Нет, несмотря на публикацию и благожелательные отзывы, оценка явно удавшейся вещи в глазах иных моих сокурсников мало в чем изменилась. Если повесть уже не ругали, то и не хвалили. Категорически… Ну и на том спасибо…
В окружной газете факт публикации в известном литературном журнале тоже оценивали по-особому. Например, когда показал журнал тогдашнему секретарю парторганизации издания – подполковнику, возглавлявшему у нас отдел партийной жизни, он без особого воодушевления полистал пересланный мне редакцией авторский номер и единственно поинтересовался:
– А ты партийные взносы с гонорара почему не заплатил?.. Как это «пока не получил»? Журнал-то ведь уже вышел! Смотри, если выяснится, что доходы от партии утаиваешь, так живо на разборку, на парткомиссию попадешь!

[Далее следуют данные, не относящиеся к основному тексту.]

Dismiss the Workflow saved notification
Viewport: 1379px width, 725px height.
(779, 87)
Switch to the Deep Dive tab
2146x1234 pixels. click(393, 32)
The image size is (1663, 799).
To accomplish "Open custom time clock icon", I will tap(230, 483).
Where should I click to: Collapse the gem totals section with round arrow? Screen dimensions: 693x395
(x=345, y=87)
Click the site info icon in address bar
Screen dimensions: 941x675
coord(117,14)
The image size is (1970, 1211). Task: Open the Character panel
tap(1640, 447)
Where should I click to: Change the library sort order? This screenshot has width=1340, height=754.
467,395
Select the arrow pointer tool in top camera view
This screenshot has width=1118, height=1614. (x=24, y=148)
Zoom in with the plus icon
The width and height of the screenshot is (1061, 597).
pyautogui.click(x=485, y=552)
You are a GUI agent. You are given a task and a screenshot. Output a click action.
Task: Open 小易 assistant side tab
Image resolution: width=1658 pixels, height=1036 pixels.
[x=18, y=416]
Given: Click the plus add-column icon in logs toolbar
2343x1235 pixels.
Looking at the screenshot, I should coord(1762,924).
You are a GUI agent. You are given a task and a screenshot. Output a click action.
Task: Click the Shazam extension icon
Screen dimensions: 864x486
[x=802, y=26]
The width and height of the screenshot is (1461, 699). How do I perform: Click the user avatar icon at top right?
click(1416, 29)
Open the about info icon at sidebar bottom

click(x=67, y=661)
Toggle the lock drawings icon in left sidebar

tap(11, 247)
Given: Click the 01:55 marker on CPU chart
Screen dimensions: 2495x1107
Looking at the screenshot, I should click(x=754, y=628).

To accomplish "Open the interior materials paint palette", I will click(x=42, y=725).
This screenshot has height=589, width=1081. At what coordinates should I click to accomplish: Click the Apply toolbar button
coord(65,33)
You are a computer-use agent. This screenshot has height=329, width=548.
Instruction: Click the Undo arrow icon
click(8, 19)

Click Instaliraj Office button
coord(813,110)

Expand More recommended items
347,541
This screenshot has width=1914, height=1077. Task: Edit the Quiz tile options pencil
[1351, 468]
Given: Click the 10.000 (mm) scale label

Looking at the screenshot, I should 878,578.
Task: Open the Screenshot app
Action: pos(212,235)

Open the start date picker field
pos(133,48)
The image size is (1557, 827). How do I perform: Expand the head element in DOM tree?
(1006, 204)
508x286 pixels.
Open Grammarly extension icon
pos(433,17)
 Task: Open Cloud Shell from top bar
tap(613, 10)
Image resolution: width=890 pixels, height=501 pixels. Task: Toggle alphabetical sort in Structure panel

Сослуживец же, побывавший в Афгане, прочтя повесть, разделил мнение моих сокурсников по Литу: а в ней всё изначально неверно, поскольку сам я там не был. Вот он бы, значит, написал правдиво, но пока ему этим просто некогда заняться…
В общем, не зря о творческих коллективах говорят: «Серпентарий единомышленников»…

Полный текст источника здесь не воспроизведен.